> **Dataset entries**
• • • • •

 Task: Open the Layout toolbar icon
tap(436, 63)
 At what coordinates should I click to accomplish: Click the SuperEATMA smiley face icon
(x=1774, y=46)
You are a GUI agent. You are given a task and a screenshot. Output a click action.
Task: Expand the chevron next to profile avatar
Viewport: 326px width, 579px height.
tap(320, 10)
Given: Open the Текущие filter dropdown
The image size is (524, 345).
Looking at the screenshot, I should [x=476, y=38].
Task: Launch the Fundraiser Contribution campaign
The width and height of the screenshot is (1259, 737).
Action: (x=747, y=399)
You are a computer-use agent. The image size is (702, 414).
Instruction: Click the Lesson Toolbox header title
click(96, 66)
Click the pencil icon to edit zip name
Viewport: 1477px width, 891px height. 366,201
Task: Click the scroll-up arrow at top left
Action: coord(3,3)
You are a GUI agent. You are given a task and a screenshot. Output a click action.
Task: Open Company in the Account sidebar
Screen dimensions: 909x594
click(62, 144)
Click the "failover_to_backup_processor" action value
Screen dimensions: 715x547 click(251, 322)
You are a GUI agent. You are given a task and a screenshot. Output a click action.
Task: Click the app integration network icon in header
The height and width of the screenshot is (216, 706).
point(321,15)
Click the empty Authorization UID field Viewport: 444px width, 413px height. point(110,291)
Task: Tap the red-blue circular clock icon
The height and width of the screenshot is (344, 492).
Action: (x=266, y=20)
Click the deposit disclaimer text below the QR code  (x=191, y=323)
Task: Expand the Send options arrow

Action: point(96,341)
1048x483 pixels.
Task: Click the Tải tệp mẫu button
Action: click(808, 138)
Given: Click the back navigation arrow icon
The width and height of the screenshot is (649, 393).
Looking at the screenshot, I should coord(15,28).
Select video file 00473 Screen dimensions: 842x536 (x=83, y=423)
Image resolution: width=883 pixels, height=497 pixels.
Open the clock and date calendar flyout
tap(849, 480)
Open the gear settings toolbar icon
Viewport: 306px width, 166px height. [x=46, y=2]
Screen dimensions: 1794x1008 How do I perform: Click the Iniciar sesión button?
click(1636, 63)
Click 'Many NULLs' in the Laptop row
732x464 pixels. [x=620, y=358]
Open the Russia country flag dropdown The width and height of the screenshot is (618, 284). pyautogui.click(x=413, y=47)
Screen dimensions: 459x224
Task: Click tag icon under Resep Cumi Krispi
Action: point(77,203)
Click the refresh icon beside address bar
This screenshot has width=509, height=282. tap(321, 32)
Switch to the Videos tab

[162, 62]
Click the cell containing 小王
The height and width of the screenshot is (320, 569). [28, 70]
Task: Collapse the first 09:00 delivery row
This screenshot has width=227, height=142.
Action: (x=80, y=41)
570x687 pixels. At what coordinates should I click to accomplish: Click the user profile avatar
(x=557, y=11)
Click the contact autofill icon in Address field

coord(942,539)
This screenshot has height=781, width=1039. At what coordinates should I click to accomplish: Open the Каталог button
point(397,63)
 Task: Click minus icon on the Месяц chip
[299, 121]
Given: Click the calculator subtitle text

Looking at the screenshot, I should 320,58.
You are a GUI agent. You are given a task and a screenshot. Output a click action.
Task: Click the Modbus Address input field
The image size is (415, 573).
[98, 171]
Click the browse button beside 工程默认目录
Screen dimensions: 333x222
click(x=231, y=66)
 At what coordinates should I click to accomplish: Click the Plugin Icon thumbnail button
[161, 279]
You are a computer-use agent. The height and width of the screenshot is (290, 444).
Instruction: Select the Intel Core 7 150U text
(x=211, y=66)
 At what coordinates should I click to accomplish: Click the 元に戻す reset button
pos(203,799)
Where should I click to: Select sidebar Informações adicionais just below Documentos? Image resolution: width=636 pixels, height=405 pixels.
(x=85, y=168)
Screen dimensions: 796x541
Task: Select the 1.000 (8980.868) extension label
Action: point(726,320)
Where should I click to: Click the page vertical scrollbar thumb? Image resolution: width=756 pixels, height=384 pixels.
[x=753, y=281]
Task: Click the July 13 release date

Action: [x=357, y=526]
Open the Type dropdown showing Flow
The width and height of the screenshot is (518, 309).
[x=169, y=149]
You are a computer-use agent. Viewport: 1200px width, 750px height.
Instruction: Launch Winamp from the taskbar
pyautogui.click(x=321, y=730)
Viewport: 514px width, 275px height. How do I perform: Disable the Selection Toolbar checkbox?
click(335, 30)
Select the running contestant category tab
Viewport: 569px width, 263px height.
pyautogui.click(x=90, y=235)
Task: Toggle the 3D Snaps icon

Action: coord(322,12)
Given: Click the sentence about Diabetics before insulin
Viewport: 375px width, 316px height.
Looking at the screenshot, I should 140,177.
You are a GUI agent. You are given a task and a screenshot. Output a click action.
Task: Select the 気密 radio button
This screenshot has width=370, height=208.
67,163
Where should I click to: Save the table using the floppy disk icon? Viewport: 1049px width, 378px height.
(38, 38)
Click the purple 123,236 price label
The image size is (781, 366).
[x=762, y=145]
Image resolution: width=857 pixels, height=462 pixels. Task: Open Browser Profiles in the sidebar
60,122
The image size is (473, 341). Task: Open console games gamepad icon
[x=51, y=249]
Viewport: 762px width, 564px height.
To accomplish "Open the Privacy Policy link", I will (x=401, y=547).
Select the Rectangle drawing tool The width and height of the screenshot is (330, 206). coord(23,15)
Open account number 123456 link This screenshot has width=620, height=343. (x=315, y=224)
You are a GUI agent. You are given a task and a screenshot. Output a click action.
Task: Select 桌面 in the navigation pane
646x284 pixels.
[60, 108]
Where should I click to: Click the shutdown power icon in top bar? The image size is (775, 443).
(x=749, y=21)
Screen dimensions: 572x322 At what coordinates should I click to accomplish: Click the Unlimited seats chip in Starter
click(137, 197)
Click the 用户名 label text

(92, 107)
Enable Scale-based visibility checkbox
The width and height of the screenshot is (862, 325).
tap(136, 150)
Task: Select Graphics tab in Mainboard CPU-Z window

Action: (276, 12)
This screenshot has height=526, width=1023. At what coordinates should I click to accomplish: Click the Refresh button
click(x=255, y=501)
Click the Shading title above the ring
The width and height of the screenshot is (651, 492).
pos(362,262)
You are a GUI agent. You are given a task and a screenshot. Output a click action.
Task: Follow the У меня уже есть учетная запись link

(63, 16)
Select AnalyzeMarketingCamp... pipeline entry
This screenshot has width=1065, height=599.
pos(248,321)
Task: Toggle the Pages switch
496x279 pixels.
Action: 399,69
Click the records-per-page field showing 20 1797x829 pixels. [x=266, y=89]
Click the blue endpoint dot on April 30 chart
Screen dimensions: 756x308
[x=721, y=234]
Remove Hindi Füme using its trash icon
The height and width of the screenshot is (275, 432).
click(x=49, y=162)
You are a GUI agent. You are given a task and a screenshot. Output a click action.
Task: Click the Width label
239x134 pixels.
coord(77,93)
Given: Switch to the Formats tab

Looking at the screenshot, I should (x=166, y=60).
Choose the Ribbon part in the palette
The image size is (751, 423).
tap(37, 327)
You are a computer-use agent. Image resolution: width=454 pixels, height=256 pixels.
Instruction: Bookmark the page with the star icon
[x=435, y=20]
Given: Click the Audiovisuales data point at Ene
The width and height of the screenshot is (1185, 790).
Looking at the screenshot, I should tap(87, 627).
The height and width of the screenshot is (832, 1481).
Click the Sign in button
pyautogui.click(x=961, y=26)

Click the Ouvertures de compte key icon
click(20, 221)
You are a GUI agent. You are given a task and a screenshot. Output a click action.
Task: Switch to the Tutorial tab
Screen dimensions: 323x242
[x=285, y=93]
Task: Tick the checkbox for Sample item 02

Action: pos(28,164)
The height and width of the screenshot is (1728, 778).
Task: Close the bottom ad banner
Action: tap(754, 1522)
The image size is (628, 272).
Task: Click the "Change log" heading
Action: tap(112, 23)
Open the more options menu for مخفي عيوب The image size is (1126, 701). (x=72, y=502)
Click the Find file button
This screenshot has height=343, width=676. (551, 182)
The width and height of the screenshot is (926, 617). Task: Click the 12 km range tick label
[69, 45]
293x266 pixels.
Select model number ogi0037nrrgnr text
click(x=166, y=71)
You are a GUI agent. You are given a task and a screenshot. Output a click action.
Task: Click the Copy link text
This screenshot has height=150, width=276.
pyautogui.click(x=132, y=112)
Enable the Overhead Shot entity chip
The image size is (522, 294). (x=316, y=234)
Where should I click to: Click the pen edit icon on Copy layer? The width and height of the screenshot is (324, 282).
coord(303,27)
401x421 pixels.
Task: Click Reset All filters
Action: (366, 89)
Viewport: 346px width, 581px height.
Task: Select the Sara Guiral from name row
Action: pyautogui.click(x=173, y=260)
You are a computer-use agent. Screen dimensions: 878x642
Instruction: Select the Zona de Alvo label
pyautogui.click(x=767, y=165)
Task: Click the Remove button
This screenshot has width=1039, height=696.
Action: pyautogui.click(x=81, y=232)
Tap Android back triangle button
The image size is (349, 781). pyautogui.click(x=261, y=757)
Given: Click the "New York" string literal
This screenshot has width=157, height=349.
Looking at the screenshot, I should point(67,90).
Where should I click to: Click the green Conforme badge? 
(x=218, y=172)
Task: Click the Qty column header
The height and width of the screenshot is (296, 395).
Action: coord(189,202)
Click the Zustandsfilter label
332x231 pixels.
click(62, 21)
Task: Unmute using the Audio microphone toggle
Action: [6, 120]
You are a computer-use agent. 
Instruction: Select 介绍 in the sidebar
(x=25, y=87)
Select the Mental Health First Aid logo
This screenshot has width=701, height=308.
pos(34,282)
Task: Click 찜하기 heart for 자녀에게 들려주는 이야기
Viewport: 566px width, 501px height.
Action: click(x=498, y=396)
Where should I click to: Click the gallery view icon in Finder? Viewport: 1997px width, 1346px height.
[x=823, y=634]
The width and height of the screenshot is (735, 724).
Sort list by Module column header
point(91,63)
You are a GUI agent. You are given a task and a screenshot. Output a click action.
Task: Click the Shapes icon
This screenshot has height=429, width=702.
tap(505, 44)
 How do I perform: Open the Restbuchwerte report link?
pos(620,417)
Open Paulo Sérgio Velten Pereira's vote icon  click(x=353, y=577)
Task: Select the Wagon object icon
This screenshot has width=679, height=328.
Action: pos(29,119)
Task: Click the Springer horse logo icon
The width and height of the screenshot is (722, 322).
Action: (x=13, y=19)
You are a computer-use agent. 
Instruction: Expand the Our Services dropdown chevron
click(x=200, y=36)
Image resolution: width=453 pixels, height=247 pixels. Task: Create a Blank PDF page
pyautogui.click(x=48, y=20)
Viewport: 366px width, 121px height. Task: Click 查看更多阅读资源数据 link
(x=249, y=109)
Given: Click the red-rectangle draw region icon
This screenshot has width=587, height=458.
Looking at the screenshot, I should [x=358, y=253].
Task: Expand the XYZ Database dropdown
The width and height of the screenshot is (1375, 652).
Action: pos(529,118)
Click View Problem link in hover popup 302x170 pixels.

• • • • •

> **ABOUT THIS EXERCISE**
Whenever a line in the preceding entries includes the word "showing", count it, and state the total alone.

> **SOLUTION TO THIS PROBLEM**
2